» **Provided text**:
───

One of the most splendid instances of civil courage during the Fronde was that given by Mathieu Molé, first president of parliament, who had incurred great odium in certain quarters for the share he had taken in bringing about the peace of Ruel. At the moment when that peace was about to be signed, those opposed to it stirred up a portion of the populace against the Parliament; and while they were deliberating about the ratification of the treaty, the palace was surrounded by an infuriated crowd, who broke in upon the deliberations, and attempted to intimidate the members by the most terrible threats. The president especially was menaced with death. But he preserved the most perfect calm in voice and manner, and refused to attempt to make his escape. “The Court,” he exclaimed, “ never conceals itself; if I were assured of death, I would not be guilty of that cowardice, which would only add boldness to the seditious; besides, they would easily find me in my house, if they knew that I had feared them here.” Then, after having proclaimed the ratification of the treaty, he descended into the midst of the excited crowd, and proceeded through them with a firm step and fearless look, regardless of their cries and menaces.

One of them clapped a pistol to his head. Molé looked the ruffian in the face and coolly said to him, "When you have killed me, I shall need only six feet of earth.” Cardinal de Retz, in his memoirs, thus speaks of this grand act :-"If it were not a species of blasphemy to affirm that there bad been any one in our time braver than the great Gustavus and the Prince of Condé, I would say that it had been Molé, the first president. He preferred the good of the State to everything, even to that of his family, to which he appeared to be much attached.”

───

» **Excerpted records**:
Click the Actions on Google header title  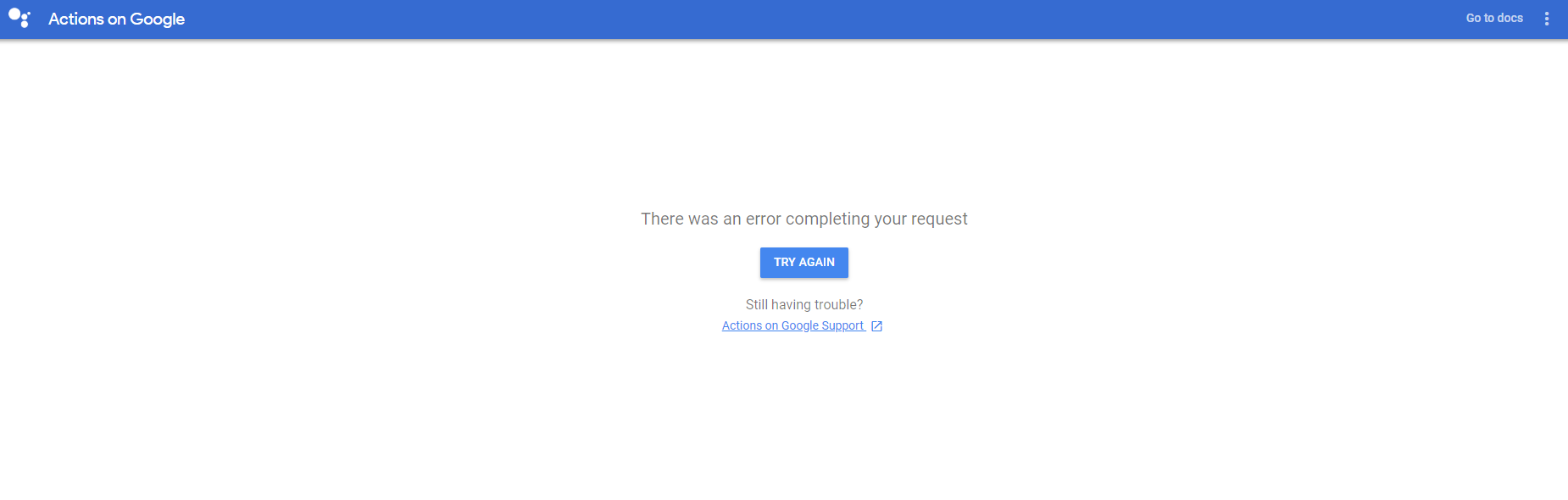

───

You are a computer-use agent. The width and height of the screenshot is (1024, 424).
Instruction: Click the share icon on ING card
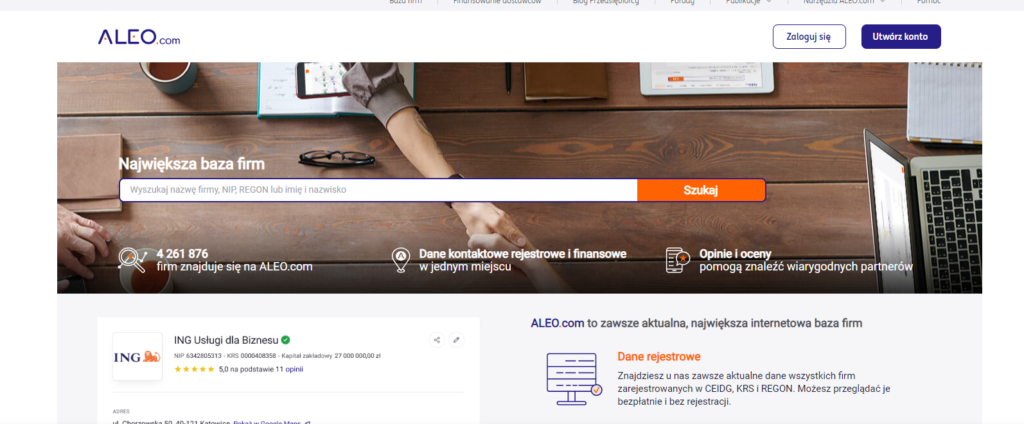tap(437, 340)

───

» **Set problem**:
Answer these questions about the passage on Mathieu Molé:
(a) What office did Molé hold?
(b) What did Molé say to the man who clapped a pistol to his head?
(c) Which two figures does Cardinal de Retz name when comparing Molé's bravery?
The lines are separate material, unrelated to the passage on Mathieu Molé.

» **The response**:
(a) First president of parliament.
(b) "When you have killed me, I shall need only six feet of earth."
(c) The great Gustavus and the Prince of Condé.